Standard Datum. In 1901 the Survey adopted the "United States standard datum." This placed the geodetic work of Survey on one datum for the correct coördination of the geographic latitudes, longitudes, distances, and azimuths. It was later adopted as the standard datum for geodetic operations in Canada and Mexico. Spanish War Activities. During the Spanish War, practically the whole organization of the Survey was engaged in work required by the War Department and the Navy Department.

Transfer of Survey to Department of Commerce. On July 1, 1903, when the Department of Commerce and Labor was created by the act approved February 14, 1903 (32 Stat. L., 826), the Coast and Geodetic Survey was transferred from the Treasury Department to this new department. When the Department of Labor was created by the act of March 4, 1913 (37 Stat. L., 236), the Coast and Geodetic Survey remained in what was thenceforth designated as the Department of Commerce.

World War Activities. An act approved May 22, 1917 (40 Stat. L., 87), empowered the President, in time of national emergency,

49 Cong. I Sess., S. Rep. 1284.

to transfer to the service and jurisdiction of the War Department and the Navy Department such vessels, equipment, stations, and personnel of the Coast and Geodetic Survey as he might deem for the best interests of the country, and provision was made for their return to the jurisdiction of the Department of Commerce after such emergency had ceased.

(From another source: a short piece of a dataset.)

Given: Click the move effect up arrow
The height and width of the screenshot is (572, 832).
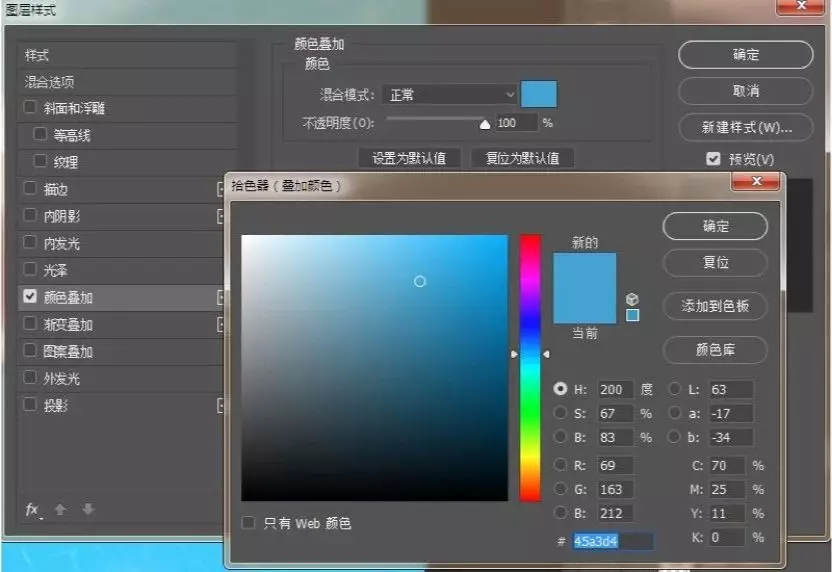Looking at the screenshot, I should 60,510.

Under this authority five of the vessels of the Survey, with their complement of commissioned and other officers and enlisted men were transferred to the Navy Department by executive order of September 24, 1917, and a number of commissioned officers and others were transferred to the army. The commissioned officers were commissioned as officers in the army or navy in grades corresponding to the positions held by them in the Survey. At the close of hostilities these men and vessels were returned to the Survey.*

Changes in Personnel System. From the beginning of the Survey of the Coast, army and naval officers have participated, with the civilians, in the field work. Under the plan adopted in 1843, the work on shore was divided between civilian assistants and officers of the army, and the hydrographic work was almost entirely in charge of officers of the navy. In 1861 the officers of the army and navy were withdrawn from the Coast Survey on account of the Civil War, and since then no officers of the army have been assigned to duty on the Survey. After the Civil War the assignments of officers of the navy gradually increased in number, so that the hydrographic work was about equally divided between them and the civilian assistants of the Survey. In 1898 the officers of the navy, on account of the war with Spain, were all relieved from duty with the Survey, and in 1900 (31 Stat. L., 588, 600), Congress made provision for the establishment of the Survey on a purely civil basis, resulting in a complete reorganization.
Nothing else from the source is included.